**DIRECTIONS FOR THIS TASK**
Return each of the entries below precisely as it appears.

══ DATA ══

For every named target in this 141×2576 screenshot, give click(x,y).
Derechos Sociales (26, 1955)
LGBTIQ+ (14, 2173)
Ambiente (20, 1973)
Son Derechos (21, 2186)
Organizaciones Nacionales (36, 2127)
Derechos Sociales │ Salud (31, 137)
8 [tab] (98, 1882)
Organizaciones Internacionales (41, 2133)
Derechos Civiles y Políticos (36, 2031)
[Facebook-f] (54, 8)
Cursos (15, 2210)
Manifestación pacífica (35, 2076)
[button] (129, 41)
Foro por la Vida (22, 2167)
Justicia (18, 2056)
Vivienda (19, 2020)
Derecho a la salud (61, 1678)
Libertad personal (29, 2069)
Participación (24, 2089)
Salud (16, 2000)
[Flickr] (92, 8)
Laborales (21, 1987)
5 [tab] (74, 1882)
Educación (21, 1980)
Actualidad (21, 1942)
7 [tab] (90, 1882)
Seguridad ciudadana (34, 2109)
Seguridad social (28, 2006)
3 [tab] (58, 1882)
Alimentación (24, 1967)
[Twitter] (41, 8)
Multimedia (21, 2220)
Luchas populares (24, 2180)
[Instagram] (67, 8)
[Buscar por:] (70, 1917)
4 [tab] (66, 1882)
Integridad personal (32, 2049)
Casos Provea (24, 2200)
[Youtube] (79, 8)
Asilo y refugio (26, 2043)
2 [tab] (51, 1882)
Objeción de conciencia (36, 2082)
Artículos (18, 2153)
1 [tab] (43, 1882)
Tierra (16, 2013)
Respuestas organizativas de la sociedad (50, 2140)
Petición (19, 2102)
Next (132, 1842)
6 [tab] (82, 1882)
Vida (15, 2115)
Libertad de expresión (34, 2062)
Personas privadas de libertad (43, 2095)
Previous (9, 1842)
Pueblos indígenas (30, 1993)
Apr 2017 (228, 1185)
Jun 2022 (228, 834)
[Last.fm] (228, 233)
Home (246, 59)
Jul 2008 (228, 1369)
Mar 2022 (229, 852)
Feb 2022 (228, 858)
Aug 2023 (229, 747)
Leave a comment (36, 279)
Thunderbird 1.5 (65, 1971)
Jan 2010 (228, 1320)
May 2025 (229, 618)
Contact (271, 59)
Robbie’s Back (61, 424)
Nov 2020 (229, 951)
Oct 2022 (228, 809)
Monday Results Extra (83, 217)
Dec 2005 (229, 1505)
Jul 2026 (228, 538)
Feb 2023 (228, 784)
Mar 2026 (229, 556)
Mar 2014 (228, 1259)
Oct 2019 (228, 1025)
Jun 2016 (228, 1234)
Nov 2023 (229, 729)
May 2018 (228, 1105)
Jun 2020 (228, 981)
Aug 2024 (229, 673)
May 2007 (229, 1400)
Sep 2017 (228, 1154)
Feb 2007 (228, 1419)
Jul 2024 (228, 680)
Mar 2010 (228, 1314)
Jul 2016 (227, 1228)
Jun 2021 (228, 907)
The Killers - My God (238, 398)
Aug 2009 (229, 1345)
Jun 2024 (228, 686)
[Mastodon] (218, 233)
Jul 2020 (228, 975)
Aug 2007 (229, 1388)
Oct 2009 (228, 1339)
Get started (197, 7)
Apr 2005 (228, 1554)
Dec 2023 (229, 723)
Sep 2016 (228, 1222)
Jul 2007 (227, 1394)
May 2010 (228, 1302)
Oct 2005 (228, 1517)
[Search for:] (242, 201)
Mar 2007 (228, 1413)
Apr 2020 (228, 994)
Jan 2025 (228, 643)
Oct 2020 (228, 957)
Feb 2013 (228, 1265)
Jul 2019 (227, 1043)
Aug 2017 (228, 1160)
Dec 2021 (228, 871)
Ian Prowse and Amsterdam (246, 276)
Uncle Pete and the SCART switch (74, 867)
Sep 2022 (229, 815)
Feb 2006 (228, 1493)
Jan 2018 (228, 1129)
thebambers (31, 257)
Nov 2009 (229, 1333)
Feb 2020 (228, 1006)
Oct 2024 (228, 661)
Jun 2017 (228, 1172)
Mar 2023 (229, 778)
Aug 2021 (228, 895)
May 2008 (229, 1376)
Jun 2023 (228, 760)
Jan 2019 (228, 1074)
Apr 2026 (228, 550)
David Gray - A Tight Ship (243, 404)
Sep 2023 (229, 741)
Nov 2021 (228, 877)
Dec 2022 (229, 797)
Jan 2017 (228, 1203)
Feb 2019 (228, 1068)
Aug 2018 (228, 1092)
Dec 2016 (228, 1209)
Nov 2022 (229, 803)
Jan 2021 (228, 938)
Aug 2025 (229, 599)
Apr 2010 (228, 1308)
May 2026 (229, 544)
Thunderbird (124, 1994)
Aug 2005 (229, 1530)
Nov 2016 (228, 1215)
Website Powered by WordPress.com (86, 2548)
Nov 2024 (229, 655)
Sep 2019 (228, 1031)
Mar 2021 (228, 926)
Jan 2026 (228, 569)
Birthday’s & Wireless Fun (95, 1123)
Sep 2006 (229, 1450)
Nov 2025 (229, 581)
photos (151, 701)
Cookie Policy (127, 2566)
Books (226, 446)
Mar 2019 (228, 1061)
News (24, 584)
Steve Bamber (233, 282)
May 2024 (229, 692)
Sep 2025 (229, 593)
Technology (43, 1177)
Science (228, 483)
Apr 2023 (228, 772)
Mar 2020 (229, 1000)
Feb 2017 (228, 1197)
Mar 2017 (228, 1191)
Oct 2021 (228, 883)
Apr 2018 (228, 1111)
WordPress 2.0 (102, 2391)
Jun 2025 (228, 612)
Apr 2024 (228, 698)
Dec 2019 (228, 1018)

═══

**RESPONSE FOR THIS EXERCISE**
For every named target in this 141×2576 screenshot, give click(x,y).
Derechos Sociales (26, 1955)
LGBTIQ+ (14, 2173)
Ambiente (20, 1973)
Son Derechos (21, 2186)
Organizaciones Nacionales (36, 2127)
Derechos Sociales │ Salud (31, 137)
8 [tab] (98, 1882)
Organizaciones Internacionales (41, 2133)
Derechos Civiles y Políticos (36, 2031)
[Facebook-f] (54, 8)
Cursos (15, 2210)
Manifestación pacífica (35, 2076)
[button] (129, 41)
Foro por la Vida (22, 2167)
Justicia (18, 2056)
Vivienda (19, 2020)
Derecho a la salud (61, 1678)
Libertad personal (29, 2069)
Participación (24, 2089)
Salud (16, 2000)
[Flickr] (92, 8)
Laborales (21, 1987)
5 [tab] (74, 1882)
Educación (21, 1980)
Actualidad (21, 1942)
7 [tab] (90, 1882)
Seguridad ciudadana (34, 2109)
Seguridad social (28, 2006)
3 [tab] (58, 1882)
Alimentación (24, 1967)
[Twitter] (41, 8)
Multimedia (21, 2220)
Luchas populares (24, 2180)
[Instagram] (67, 8)
[Buscar por:] (70, 1917)
4 [tab] (66, 1882)
Integridad personal (32, 2049)
Casos Provea (24, 2200)
[Youtube] (79, 8)
Asilo y refugio (26, 2043)
2 [tab] (51, 1882)
Objeción de conciencia (36, 2082)
Artículos (18, 2153)
1 [tab] (43, 1882)
Tierra (16, 2013)
Respuestas organizativas de la sociedad (50, 2140)
Petición (19, 2102)
Next (132, 1842)
6 [tab] (82, 1882)
Vida (15, 2115)
Libertad de expresión (34, 2062)
Personas privadas de libertad (43, 2095)
Previous (9, 1842)
Pueblos indígenas (30, 1993)
Apr 2017 (228, 1185)
Jun 2022 (228, 834)
[Last.fm] (228, 233)
Home (246, 59)
Jul 2008 (228, 1369)
Mar 2022 (229, 852)
Feb 2022 (228, 858)
Aug 2023 (229, 747)
Leave a comment (36, 279)
Thunderbird 1.5 (65, 1971)
Jan 2010 (228, 1320)
May 2025 (229, 618)
Contact (271, 59)
Robbie’s Back (61, 424)
Nov 2020 (229, 951)
Oct 2022 (228, 809)
Monday Results Extra (83, 217)
Dec 2005 (229, 1505)
Jul 2026 (228, 538)
Feb 2023 (228, 784)
Mar 2026 (229, 556)
Mar 2014 (228, 1259)
Oct 2019 (228, 1025)
Jun 2016 (228, 1234)
Nov 2023 (229, 729)
May 2018 (228, 1105)
Jun 2020 (228, 981)
Aug 2024 (229, 673)
May 2007 (229, 1400)
Sep 2017 (228, 1154)
Feb 2007 (228, 1419)
Jul 2024 (228, 680)
Mar 2010 (228, 1314)
Jul 2016 (227, 1228)
Jun 2021 (228, 907)
The Killers - My God (238, 398)
Aug 2009 (229, 1345)
Jun 2024 (228, 686)
[Mastodon] (218, 233)
Jul 2020 (228, 975)
Aug 2007 (229, 1388)
Oct 2009 (228, 1339)
Get started (197, 7)
Apr 2005 (228, 1554)
Dec 2023 (229, 723)
Sep 2016 (228, 1222)
Jul 2007 (227, 1394)
May 2010 (228, 1302)
Oct 2005 (228, 1517)
[Search for:] (242, 201)
Mar 2007 (228, 1413)
Apr 2020 (228, 994)
Jan 2025 (228, 643)
Oct 2020 (228, 957)
Feb 2013 (228, 1265)
Jul 2019 (227, 1043)
Aug 2017 (228, 1160)
Dec 2021 (228, 871)
Ian Prowse and Amsterdam (246, 276)
Uncle Pete and the SCART switch (74, 867)
Sep 2022 (229, 815)
Feb 2006 (228, 1493)
Jan 2018 (228, 1129)
thebambers (31, 257)
Nov 2009 (229, 1333)
Feb 2020 (228, 1006)
Oct 2024 (228, 661)
Jun 2017 (228, 1172)
Mar 2023 (229, 778)
Aug 2021 (228, 895)
May 2008 (229, 1376)
Jun 2023 (228, 760)
Jan 2019 (228, 1074)
Apr 2026 (228, 550)
David Gray - A Tight Ship (243, 404)
Sep 2023 (229, 741)
Nov 2021 (228, 877)
Dec 2022 (229, 797)
Jan 2017 (228, 1203)
Feb 2019 (228, 1068)
Aug 2018 (228, 1092)
Dec 2016 (228, 1209)
Nov 2022 (229, 803)
Jan 2021 (228, 938)
Aug 2025 (229, 599)
Apr 2010 (228, 1308)
May 2026 (229, 544)
Thunderbird (124, 1994)
Aug 2005 (229, 1530)
Nov 2016 (228, 1215)
Website Powered by WordPress.com (86, 2548)
Nov 2024 (229, 655)
Sep 2019 (228, 1031)
Mar 2021 (228, 926)
Jan 2026 (228, 569)
Birthday’s & Wireless Fun (95, 1123)
Sep 2006 (229, 1450)
Nov 2025 (229, 581)
photos (151, 701)
Cookie Policy (127, 2566)
Books (226, 446)
Mar 2019 (228, 1061)
News (24, 584)
Steve Bamber (233, 282)
May 2024 (229, 692)
Sep 2025 (229, 593)
Technology (43, 1177)
Science (228, 483)
Apr 2023 (228, 772)
Mar 2020 (229, 1000)
Feb 2017 (228, 1197)
Mar 2017 (228, 1191)
Oct 2021 (228, 883)
Apr 2018 (228, 1111)
WordPress 2.0 (102, 2391)
Jun 2025 (228, 612)
Apr 2024 (228, 698)
Dec 2019 (228, 1018)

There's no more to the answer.